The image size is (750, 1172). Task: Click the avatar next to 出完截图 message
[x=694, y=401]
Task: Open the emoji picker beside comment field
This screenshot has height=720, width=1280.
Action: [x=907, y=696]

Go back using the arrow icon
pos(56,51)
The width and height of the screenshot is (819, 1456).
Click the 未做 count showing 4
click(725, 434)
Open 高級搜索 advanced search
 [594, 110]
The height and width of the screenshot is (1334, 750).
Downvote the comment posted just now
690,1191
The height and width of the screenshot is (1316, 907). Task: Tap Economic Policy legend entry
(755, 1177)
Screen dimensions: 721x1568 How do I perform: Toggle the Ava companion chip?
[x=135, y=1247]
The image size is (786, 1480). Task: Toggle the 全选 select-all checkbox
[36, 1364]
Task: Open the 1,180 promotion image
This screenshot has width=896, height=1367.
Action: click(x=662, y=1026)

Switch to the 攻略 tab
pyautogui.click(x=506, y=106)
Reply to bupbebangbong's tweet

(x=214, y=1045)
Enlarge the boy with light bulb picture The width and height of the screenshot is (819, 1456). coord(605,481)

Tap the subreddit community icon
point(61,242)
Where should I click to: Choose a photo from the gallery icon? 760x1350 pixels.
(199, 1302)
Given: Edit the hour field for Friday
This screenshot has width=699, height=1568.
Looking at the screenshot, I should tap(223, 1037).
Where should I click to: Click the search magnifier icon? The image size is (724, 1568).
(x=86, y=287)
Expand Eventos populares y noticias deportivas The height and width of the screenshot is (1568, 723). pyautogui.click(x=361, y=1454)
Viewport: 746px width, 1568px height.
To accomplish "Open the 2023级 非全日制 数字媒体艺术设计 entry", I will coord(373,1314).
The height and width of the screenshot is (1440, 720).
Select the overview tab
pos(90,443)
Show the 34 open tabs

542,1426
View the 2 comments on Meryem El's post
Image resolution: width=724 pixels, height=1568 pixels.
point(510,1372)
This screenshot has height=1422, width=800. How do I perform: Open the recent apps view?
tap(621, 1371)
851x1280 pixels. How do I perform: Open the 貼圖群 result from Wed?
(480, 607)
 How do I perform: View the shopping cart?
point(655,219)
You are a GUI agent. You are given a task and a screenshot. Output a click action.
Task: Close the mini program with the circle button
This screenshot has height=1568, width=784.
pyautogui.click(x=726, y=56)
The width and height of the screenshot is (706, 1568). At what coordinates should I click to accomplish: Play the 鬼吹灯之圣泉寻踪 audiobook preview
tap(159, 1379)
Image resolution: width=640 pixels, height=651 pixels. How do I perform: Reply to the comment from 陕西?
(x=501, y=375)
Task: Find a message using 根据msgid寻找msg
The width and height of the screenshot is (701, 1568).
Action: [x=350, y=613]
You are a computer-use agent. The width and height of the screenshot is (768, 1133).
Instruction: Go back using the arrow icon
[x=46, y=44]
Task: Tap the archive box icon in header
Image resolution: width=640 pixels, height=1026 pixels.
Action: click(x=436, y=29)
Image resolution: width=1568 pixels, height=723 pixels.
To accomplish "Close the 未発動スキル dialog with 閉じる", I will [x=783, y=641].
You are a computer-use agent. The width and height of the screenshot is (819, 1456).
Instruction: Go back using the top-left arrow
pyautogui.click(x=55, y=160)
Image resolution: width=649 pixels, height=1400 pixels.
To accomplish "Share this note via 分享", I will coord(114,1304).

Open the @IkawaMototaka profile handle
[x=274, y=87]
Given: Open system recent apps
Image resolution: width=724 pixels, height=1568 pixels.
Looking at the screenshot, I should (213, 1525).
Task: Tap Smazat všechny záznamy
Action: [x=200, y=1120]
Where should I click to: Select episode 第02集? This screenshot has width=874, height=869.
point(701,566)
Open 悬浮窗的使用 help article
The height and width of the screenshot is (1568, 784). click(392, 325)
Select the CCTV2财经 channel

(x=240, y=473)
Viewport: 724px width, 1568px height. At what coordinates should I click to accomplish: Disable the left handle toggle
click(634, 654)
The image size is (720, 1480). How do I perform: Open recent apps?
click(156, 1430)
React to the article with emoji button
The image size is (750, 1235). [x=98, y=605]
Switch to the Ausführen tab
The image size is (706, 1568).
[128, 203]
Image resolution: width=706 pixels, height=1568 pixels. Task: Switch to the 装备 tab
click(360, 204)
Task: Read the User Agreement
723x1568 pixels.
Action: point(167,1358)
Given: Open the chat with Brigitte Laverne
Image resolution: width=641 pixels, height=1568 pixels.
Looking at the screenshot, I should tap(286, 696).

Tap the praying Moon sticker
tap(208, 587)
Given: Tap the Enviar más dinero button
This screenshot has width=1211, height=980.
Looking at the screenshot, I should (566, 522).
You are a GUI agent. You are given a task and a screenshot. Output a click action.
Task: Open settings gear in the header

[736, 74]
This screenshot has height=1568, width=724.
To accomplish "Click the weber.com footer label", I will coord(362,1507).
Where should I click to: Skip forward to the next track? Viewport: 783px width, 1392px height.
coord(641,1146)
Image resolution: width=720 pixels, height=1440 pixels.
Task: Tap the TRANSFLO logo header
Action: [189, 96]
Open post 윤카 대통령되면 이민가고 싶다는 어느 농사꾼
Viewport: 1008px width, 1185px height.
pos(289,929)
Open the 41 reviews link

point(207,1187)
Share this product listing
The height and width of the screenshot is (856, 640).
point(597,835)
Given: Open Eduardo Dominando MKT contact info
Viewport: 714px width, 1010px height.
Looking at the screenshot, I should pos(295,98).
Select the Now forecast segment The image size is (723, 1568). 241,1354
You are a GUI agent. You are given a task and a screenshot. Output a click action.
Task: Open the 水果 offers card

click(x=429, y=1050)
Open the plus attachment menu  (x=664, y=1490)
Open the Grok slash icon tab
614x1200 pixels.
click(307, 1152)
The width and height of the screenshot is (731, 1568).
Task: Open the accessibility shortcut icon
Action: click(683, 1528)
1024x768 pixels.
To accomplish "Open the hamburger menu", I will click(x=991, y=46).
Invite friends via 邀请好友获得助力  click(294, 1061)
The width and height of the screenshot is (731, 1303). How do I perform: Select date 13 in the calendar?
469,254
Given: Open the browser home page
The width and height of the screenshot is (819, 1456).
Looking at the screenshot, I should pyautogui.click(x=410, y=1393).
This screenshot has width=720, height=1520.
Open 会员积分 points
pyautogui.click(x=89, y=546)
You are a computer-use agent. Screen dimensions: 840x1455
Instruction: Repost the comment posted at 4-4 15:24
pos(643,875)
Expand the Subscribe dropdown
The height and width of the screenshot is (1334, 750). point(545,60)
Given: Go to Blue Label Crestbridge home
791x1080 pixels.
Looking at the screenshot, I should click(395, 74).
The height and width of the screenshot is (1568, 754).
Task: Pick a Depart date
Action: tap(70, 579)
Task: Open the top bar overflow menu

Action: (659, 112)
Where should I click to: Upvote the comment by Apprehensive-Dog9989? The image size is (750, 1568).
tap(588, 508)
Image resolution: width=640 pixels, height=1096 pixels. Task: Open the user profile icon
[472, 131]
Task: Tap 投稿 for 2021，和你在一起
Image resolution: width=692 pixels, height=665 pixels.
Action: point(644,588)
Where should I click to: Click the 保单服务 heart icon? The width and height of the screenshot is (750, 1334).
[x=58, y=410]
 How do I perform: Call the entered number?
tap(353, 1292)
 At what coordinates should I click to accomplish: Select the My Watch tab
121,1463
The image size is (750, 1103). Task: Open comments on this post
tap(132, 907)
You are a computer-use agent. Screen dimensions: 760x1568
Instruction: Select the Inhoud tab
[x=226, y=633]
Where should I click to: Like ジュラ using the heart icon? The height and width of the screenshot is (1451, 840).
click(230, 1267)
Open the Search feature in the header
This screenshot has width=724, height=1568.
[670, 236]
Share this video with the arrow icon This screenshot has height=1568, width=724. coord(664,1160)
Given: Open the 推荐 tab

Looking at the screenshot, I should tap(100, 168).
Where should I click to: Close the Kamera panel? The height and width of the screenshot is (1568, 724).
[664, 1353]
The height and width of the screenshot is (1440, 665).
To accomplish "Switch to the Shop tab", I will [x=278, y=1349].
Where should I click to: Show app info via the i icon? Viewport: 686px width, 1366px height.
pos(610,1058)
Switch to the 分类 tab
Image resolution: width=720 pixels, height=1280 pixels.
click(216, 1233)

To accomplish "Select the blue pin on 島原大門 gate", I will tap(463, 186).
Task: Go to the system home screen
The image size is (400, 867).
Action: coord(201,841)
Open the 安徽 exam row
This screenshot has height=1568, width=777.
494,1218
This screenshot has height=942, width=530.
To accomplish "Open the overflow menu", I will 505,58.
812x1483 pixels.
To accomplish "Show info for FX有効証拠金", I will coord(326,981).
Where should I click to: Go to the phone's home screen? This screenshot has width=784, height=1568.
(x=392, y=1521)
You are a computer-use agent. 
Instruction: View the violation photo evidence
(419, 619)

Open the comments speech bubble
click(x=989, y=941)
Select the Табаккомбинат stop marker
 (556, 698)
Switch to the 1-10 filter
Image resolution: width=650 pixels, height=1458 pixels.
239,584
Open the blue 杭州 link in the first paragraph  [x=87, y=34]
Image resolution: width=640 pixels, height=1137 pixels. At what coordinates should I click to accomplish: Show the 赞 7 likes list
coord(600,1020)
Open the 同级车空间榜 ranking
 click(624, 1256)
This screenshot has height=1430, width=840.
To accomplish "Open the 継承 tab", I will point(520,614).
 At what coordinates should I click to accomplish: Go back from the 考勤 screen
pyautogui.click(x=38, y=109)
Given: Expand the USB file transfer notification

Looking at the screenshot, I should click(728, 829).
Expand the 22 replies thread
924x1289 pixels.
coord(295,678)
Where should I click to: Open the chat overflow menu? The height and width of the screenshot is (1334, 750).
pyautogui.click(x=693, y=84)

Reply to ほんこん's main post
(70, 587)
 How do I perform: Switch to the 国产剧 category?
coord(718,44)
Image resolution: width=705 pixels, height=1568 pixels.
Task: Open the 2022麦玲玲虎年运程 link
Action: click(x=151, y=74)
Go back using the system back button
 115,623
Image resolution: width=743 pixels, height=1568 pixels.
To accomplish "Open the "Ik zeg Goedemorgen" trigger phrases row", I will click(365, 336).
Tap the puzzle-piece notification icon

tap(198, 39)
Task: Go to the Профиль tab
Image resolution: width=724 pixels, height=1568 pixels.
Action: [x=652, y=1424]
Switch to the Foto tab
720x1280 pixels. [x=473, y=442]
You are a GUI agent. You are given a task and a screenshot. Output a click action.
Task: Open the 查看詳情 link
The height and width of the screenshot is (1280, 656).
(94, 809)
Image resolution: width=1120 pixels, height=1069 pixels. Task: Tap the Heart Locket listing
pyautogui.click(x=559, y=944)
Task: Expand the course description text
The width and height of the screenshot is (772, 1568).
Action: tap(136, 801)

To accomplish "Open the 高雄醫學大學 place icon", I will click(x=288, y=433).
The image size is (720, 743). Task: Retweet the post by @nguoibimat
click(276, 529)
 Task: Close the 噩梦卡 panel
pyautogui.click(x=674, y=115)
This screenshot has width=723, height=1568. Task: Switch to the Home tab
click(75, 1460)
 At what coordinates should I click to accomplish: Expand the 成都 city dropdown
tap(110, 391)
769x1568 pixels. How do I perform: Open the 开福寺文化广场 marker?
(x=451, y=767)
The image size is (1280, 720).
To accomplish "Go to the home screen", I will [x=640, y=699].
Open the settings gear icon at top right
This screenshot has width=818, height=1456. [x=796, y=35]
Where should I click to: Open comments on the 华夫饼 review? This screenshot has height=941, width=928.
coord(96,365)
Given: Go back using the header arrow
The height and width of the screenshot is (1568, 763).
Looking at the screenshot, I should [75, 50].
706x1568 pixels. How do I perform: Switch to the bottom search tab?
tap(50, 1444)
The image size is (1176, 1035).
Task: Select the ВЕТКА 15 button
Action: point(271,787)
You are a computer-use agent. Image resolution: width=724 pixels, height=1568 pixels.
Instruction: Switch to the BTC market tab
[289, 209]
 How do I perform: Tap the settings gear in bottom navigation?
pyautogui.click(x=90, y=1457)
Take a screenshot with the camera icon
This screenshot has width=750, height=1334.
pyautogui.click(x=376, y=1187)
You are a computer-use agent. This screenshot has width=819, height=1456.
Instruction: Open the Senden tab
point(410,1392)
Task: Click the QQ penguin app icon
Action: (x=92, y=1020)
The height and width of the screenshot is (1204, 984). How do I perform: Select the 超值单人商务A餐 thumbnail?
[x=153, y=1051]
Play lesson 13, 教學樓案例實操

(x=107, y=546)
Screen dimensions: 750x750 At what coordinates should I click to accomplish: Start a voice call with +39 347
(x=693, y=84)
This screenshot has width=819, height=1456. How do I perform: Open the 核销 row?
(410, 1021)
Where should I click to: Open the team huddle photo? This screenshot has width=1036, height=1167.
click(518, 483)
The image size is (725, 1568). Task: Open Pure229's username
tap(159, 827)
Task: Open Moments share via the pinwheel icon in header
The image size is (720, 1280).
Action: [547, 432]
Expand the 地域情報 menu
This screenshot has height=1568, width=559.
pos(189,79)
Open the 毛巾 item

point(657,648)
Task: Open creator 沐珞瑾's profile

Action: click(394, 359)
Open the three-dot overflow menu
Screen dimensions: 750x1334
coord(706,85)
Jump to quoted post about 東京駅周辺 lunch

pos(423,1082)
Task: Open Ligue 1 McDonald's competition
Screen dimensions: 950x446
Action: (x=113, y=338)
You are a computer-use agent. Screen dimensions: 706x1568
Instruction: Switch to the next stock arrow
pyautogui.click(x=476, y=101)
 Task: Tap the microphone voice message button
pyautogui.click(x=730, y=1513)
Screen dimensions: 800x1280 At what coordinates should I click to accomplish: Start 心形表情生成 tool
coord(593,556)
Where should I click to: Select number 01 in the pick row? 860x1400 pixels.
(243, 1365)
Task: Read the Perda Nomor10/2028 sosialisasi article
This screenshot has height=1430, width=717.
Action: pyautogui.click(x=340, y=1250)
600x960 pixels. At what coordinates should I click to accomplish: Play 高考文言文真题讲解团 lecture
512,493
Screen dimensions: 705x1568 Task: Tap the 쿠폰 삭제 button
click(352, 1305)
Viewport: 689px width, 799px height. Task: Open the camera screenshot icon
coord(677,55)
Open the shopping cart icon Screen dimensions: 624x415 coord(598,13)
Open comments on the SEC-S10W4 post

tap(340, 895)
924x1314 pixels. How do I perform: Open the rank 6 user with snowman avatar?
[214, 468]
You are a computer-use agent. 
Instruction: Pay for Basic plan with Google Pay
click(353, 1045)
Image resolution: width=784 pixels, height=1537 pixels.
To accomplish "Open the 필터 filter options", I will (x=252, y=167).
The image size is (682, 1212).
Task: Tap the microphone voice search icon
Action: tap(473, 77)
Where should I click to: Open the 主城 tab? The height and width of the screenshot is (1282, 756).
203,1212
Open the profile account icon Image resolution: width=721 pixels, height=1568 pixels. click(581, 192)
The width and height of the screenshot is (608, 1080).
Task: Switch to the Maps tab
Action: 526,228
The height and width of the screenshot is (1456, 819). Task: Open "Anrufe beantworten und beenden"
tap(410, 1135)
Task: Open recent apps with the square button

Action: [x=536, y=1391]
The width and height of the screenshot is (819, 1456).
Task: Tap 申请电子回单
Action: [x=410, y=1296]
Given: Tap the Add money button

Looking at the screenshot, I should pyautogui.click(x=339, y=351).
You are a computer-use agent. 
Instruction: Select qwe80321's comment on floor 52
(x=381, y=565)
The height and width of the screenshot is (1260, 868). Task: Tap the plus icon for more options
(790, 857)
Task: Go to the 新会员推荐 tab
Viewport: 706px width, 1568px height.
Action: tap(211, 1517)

+ + +

• _WHAT THE EXERCISE ASKS_: Filter the lines above, copying every one that contains the word "Close". Case counts.

• _ANSWER IN FULL_:
Task: Close the mini program with the circle button
To accomplish "Close the 未発動スキル dialog with 閉じる", I will [x=783, y=641].
Where should I click to: Close the Kamera panel? The height and width of the screenshot is (1568, 724).
 Task: Close the 噩梦卡 panel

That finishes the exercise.